I fatti erano stati accertati nel 2001 e, su concorde richiesta delle parti, al ricorrente era stata applicata la pena da essi indicata, con sentenza del 2 maggio 2007 divenuta irrevocabile il 21 giugno 2007.
La imputazione era però stata formulata anche a carico di altri soggetti rimasti coinvolti nelle indagini, compreso EN GI, figlio del predetto EN AN MI.
Ebbene EN GI, avendo optato a differenza del padre per il rito abbreviato, aveva conseguito, il 15 ottobre 2008, sentenza di assoluzione in quanto il giudice aveva ritenuto che per i fatti del genere di quelli in esame, commessi fino all'8 febbraio 2003, non fosse ravvisabile alcun illecito penale.
Ne inferiva il ricorrente che la sentenza di patteggiamento emessa a suo carico il 2 maggio 2007 fosse manchevole sotto il profilo dell'art. 129 c.p.p., avendo il giudice omesso di rilevare una pur sussistente causa di proscioglimento nel merito.
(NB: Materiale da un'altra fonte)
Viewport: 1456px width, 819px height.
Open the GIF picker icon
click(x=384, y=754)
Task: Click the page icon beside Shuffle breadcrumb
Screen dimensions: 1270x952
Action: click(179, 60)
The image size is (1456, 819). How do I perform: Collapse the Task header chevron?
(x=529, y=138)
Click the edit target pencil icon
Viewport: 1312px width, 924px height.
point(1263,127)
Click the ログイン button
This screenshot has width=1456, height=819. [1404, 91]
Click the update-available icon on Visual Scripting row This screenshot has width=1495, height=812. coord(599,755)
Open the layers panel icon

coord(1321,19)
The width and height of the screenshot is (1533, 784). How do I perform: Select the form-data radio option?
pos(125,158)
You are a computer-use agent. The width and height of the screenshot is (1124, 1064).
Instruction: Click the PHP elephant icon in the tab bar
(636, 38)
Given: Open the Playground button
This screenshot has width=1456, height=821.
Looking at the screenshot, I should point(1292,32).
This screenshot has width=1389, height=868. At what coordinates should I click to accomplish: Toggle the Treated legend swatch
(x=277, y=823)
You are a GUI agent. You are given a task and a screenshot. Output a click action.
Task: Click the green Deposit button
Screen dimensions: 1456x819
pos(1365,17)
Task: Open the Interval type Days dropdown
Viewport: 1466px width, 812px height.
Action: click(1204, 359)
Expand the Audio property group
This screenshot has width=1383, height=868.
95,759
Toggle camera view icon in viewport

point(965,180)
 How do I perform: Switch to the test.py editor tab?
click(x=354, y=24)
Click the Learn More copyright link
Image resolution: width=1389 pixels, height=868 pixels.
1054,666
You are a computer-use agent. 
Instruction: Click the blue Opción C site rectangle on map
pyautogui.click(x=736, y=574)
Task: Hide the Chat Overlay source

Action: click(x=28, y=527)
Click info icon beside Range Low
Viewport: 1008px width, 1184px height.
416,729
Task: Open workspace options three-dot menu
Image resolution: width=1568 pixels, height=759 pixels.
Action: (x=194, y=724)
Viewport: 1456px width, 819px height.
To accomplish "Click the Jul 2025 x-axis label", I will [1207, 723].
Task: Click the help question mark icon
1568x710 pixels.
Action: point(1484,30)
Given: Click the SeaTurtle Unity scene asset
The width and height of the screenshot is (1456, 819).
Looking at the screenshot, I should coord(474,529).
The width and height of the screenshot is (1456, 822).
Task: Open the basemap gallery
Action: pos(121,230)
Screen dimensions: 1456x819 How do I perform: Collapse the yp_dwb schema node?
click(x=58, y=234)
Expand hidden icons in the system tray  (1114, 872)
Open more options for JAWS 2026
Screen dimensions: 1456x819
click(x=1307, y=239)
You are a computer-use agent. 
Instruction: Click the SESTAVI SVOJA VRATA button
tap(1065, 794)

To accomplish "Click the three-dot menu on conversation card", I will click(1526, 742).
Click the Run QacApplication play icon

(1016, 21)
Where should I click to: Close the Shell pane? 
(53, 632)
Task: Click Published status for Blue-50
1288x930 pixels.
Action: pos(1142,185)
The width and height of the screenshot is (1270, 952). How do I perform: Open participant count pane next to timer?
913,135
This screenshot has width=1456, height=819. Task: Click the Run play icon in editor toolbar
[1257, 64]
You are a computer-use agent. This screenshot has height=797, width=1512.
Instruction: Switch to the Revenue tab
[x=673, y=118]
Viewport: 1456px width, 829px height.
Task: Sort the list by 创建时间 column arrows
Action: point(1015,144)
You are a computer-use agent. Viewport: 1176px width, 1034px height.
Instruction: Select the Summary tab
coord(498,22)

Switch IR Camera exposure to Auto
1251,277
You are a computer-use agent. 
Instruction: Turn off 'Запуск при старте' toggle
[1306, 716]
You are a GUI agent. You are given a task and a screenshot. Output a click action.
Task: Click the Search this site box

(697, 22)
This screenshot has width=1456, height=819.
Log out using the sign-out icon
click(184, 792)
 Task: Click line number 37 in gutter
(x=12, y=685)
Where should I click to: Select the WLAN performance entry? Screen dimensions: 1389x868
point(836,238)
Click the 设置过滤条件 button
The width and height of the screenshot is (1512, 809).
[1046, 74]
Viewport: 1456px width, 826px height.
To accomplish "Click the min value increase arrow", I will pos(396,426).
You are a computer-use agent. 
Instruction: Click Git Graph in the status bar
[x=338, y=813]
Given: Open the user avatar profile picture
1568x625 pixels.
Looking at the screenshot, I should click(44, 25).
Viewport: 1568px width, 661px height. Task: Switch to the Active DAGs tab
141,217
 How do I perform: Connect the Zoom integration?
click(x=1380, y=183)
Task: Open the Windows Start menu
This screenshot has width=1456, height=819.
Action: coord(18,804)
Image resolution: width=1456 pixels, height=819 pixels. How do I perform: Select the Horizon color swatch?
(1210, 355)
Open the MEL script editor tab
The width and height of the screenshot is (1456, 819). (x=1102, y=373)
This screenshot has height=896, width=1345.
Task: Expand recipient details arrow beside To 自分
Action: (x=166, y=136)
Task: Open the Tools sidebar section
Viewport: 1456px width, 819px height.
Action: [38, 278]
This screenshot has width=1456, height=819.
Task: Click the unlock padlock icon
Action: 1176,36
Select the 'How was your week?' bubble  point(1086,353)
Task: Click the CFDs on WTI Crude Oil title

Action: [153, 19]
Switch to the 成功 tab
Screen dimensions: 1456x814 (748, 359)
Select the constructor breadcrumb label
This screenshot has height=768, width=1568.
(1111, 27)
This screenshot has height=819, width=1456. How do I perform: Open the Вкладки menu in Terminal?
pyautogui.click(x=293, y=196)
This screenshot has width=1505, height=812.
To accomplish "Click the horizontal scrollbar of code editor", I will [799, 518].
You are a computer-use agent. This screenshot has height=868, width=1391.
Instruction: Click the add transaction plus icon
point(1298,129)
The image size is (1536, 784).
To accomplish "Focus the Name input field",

In una situazione analoga, la Cassazione (sent., n. 436 del 30 gennaio 1998) aveva esteso al coimputato di quello assolto, la decisione proscioglitiva
Il Pg presso questa Corte ha chiesto dichiararsi inammissibile il ricorso.
La difesa ha depositato il 6 maggio 2010 una memoria di replica insistendo nella propria richiesta.
Il ricorso è inammissibile.
La sentenza di patteggiamento viene censurata per l'omesso rilievo di una causa di proscioglimento nel merito, senza considerare che la violazione dell'art. 129 c.p.p., rappresenta uno dei casi per i quali è ammesso il ricorso per cassazione da parte dell'interessato, fino alla formazione della cosa giudicata.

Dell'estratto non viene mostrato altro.